Women's Justice Center Opens Doors in Mexico

The new Women's Justice Center enhances assistance and protection for women.
The new Women's Justice Center enhances assistance and protection for women.
USAID Justice and Security Program
Victims receive legal, social, medical services
“If you don’t train, and if you don’t get to see what other people are doing, you are condemned to a life without innovation and to be trapped within the confines of what you already know.”

On a sunny afternoon in 2012, Ileana Araceli Hernandez, deputy attorney general for Mexico's state of Oaxaca, was busy studying the documents spread over a large table in her office. But this was not her usual bundle of legal papers: They were large-scale architectural drawings mapping out the state’s first Women’s Justice Center.

“This will be the reception, and this will be where we look after victims of domestic violence,” explains Hernandez, running a finger over several details on the plans.

The center has been Hernandez’s dream ever since she went on a USAID-sponsored training trip to the state of Nuevo León in 2010. “That was the inspiration,” she says. “The experience made me realize exactly what we had to do here in Oaxaca. It gave me a glimpse of the future. If you don’t train, and if you don’t get to see what other people are doing, you are condemned to a life without innovation and to be trapped within the confines of what you already know.”

Trips to Nuevo León and Chihuahua gave Hernandez and other state officials the chance to see how other Mexican states were implementing the federal government's 2008 criminal justice reform, which seeks to orient the criminal justice system towards protecting the rights of victims rather than focusing on punishing the perpetrators. As Hernandez said, “for many years, our justice system forgot about victims’ needs.”
 
The Women’s Justice Center in Oaxaca, which opened in April 2013, is designed to change that. The goal of the center is to provide a full range of support for women, including access to representatives from the state ministries of social development and employment, and other medical, legal and social services.

Hernandez is working to secure a judge for the center to provide rulings on divorce, financial settlements and custody of children. Within the reform framework, the Mexican Government and Oaxaca have invested about $1 million in infrastructure to establish the Women's Justice Center. The government hopes to start a nationwide trend of women’s centers with federal support from the Secretariat of Governance and the National Commission for the Prevention and Eradication of Violence against Women. USAID is helping to facilitate the expansion of women's centers by sharing experiences and developing model operational manuals. 

Oaxaca desperately needs this center. The acutely poor and mountainous state on the Pacific coast is improving in terms of security, with homicide rates steadily decreasing over the last decade. But Oaxaca still suffers from issues such as an 81.7 percent impunity rate for murder, and an unreported crime rate of  83.7 percent.

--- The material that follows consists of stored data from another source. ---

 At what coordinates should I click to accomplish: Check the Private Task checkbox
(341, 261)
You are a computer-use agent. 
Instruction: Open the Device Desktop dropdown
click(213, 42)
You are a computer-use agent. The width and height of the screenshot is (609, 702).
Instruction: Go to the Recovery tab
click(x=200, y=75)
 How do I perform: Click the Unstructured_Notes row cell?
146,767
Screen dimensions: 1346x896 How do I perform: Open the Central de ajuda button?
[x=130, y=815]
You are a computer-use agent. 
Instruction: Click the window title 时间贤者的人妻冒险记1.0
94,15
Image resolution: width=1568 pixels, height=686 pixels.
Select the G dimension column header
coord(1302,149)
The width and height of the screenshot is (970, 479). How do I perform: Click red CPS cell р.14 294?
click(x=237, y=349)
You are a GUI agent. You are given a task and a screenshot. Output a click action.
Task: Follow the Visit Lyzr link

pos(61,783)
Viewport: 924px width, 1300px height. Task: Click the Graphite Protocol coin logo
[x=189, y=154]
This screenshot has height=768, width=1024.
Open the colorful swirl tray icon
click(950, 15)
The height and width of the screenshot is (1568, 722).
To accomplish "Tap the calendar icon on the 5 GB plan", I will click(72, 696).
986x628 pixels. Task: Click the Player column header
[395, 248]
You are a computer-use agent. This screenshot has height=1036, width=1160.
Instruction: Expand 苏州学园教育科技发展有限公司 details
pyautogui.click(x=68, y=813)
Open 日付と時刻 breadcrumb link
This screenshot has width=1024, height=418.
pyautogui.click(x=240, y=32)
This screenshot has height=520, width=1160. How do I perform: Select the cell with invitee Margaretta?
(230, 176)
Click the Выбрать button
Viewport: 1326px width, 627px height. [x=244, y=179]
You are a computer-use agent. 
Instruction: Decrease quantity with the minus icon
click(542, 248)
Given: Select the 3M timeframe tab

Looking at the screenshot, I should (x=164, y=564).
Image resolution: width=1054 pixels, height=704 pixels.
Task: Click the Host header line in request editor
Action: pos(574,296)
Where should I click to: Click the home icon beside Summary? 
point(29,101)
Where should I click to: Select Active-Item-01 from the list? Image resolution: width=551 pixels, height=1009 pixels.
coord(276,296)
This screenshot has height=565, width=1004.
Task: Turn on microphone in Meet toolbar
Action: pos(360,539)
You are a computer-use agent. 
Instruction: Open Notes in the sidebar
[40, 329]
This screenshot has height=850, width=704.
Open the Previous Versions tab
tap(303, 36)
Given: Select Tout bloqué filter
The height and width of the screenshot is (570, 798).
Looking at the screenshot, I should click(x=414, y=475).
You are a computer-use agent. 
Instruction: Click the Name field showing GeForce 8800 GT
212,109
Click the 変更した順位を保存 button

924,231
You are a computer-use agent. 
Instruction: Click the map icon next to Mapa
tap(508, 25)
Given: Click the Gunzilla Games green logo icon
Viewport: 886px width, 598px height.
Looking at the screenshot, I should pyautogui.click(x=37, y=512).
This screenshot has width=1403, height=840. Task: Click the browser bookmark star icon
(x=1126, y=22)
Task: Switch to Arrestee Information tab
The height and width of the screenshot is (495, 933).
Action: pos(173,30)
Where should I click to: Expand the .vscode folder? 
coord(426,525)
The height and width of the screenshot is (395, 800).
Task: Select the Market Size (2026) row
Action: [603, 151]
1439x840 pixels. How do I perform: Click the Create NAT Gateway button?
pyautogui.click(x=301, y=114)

Yet, the Special Attorney General's Office for Crimes Against Women has started to take important steps forward. Thanks to the USAID-sponsored trips, Hernandez and her team established the office in 2011, which they expanded from a smaller unit within the state office. In 2012, the office handled more than 2,000 cases—many of them involving women in the throes of despair following a violent crime.

One of them was 20-year-old Rosa*, who arrived at the office a few days after her uncle brutally raped her. Frightened and tormented by feelings of humiliation, Rosa received psychological support and legal assistance at the office free of charge. “I couldn’t speak, I felt so ashamed and I didn’t want anyone to see me,” she recalls. “But here, I got the help I needed. I feel I am no longer alone.”  The office staff provided support to Rosa for several months.

None of that professional help would have been possible without USAID, which trained all of Hernandez’s staff through a series of seminars and workshops. The training taught staff about the rights of victims under the new system, and how to provide victims with legal, employment and psychological assistance.

USAID's work in this area is part of the Justice and Security Program that began in 2009.  The program provides advice on the development of new criminal justice legislation, trains justice system actors on their roles in the  new system, and works with civil society organizations to foster criminal justice reform. 

* Last name withheld for privacy reasons.